Essa mudança acompanha o comportamento do público. Uma pesquisa realizada pela Nielsen em parceria com o Spotify revelou que 55% dos ouvintes brasileiros aumentaram o consumo de videocasts nos últimos seis meses, enquanto 48% passaram a ouvir mais podcasts em áudio. O estudo também mostra que, em média, cada pessoa acompanha entre três e quatro podcasts diferentes por semana, demonstrando uma audiência cada vez mais aberta a descobrir novos programas.
Outro dado chama atenção: mais de 80% dos ouvintes afirmam consumir podcasts com alto nível de concentração, um índice difícil de encontrar em outras mídias digitais, marcadas pelo consumo acelerado e pela rolagem constante das redes sociais.
Naturalmente, essa transformação impactou também a forma de produzir conteúdo. O episódio completo continua importante para criar relacionamento e aprofundar temas, mas são os cortes que frequentemente funcionam como porta de entrada para novos públicos.
Hoje, é comum que um único episódio gere dezenas de conteúdos derivados: vídeos curtos para Instagram Reels, TikTok e YouTube Shorts, frases para LinkedIn, carrosséis, newsletters e até artigos. O podcast deixou de ser apenas um conteúdo final para se tornar uma verdadeira central de produção de conteúdo.
Especialistas em marketing digital apontam que essa estratégia amplia o alcance sem exigir a criação de novos materiais do zero. Em vez de produzir dez conteúdos diferentes, cria-se um episódio consistente capaz de alimentar diversas plataformas durante semanas.
Outro movimento observado em 2026 é que áudio e vídeo deixaram de competir entre si. Segundo o relatório Podcast Listen & Watch, da Nielsen, 90% dos consumidores mensais ainda escutam podcasts em áudio, enquanto 62% também assistem às versões em vídeo, alternando o formato conforme o contexto — durante deslocamentos, exercícios físicos ou momentos em casa.
Por isso, quem cria um podcast atualmente precisa pensar muito além da gravação. É necessário definir um objetivo claro: aumentar autoridade, fortalecer uma marca, gerar leads, vender produtos, educar o público ou criar comunidade. Essa definição orienta tanto o formato quanto as métricas que serão acompanhadas.

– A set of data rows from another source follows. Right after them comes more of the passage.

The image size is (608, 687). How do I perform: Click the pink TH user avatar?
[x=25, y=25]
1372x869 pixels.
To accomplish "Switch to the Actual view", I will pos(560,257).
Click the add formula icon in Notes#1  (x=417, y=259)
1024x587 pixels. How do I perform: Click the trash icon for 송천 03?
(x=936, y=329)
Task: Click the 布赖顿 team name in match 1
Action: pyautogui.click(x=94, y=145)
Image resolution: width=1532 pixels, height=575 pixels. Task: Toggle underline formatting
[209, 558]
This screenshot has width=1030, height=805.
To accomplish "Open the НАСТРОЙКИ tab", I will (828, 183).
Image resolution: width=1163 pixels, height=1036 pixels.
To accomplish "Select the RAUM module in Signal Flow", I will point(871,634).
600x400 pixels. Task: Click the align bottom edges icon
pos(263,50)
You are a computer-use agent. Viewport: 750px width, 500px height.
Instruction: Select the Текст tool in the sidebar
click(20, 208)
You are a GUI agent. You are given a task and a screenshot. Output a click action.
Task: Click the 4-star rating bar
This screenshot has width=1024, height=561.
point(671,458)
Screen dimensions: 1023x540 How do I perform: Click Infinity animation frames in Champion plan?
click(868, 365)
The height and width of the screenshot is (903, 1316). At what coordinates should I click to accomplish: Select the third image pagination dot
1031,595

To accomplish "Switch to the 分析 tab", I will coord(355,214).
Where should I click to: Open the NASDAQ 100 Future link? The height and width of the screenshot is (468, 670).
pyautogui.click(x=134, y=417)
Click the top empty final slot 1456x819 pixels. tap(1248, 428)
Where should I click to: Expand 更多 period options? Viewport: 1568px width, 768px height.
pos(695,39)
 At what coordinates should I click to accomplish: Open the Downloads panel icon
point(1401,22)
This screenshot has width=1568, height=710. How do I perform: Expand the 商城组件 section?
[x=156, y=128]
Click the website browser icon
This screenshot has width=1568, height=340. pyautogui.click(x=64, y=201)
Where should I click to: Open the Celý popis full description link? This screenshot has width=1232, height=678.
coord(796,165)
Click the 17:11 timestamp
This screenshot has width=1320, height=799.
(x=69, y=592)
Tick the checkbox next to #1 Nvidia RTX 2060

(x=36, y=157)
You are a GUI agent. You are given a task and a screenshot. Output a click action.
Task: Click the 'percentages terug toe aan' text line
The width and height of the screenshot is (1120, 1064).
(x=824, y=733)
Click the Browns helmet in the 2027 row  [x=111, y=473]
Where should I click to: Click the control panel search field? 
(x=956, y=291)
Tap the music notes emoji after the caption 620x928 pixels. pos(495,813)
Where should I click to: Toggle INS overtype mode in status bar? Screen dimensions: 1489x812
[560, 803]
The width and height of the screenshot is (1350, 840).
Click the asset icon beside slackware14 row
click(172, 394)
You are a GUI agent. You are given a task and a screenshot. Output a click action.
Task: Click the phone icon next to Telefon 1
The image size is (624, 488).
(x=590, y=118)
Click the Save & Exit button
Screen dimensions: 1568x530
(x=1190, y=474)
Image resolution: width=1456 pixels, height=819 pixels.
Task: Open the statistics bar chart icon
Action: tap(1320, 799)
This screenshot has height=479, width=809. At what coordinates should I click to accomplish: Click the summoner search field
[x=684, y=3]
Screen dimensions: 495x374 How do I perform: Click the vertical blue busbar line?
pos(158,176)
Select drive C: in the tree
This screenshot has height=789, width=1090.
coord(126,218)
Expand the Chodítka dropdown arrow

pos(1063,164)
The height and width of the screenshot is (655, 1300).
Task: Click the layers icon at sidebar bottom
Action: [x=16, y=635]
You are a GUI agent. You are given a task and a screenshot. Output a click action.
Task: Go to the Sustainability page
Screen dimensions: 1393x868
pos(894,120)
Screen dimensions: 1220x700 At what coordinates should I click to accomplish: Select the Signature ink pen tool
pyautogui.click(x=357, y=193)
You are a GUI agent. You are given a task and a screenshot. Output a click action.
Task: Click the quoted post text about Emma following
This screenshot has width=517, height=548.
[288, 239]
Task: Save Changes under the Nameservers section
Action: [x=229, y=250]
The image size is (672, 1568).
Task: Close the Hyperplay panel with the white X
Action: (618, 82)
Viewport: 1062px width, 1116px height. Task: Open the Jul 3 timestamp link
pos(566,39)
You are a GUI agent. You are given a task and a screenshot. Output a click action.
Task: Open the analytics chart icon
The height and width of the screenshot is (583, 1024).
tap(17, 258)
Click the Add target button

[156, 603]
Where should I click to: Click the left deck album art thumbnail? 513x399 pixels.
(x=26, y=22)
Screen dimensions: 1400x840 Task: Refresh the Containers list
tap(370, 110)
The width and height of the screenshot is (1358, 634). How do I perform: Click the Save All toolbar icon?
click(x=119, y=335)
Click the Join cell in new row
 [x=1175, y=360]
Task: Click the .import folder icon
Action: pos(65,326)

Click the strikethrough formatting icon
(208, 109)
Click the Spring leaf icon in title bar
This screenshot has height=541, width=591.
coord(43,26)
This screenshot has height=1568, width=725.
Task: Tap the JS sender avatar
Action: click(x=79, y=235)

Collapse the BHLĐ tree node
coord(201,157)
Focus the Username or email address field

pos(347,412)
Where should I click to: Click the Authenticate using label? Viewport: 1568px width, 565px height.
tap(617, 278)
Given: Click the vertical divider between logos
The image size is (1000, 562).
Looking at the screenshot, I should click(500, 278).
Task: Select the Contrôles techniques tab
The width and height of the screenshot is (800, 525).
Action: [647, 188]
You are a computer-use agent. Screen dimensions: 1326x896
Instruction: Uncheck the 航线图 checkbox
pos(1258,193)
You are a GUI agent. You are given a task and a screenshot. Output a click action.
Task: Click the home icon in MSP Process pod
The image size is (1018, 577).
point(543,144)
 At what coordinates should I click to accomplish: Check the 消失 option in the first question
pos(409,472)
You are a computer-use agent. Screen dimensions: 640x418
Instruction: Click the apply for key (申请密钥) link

Mais do que números de visualizações, indicadores como tempo de retenção, compartilhamentos, comentários e recorrência da audiência passaram a ser fundamentais para avaliar o sucesso de um programa.
Outro fator decisivo é a relevância do conteúdo. Em um ambiente onde milhares de novos episódios são publicados diariamente, apenas equipamentos de qualidade já não são suficientes. O diferencial está na capacidade de entregar conversas úteis, autênticas e capazes de gerar identificação com o público.
Em um cenário de excesso de informação, o podcast continua crescendo justamente por oferecer aquilo que as redes sociais muitas vezes não conseguem: tempo para aprofundar assuntos, desenvolver ideias e construir conexões reais entre criadores e audiência. E, em 2026, fica cada vez mais evidente que quem consegue transformar uma boa conversa em diversos formatos de conteúdo tem uma vantagem competitiva importante na economia da atenção.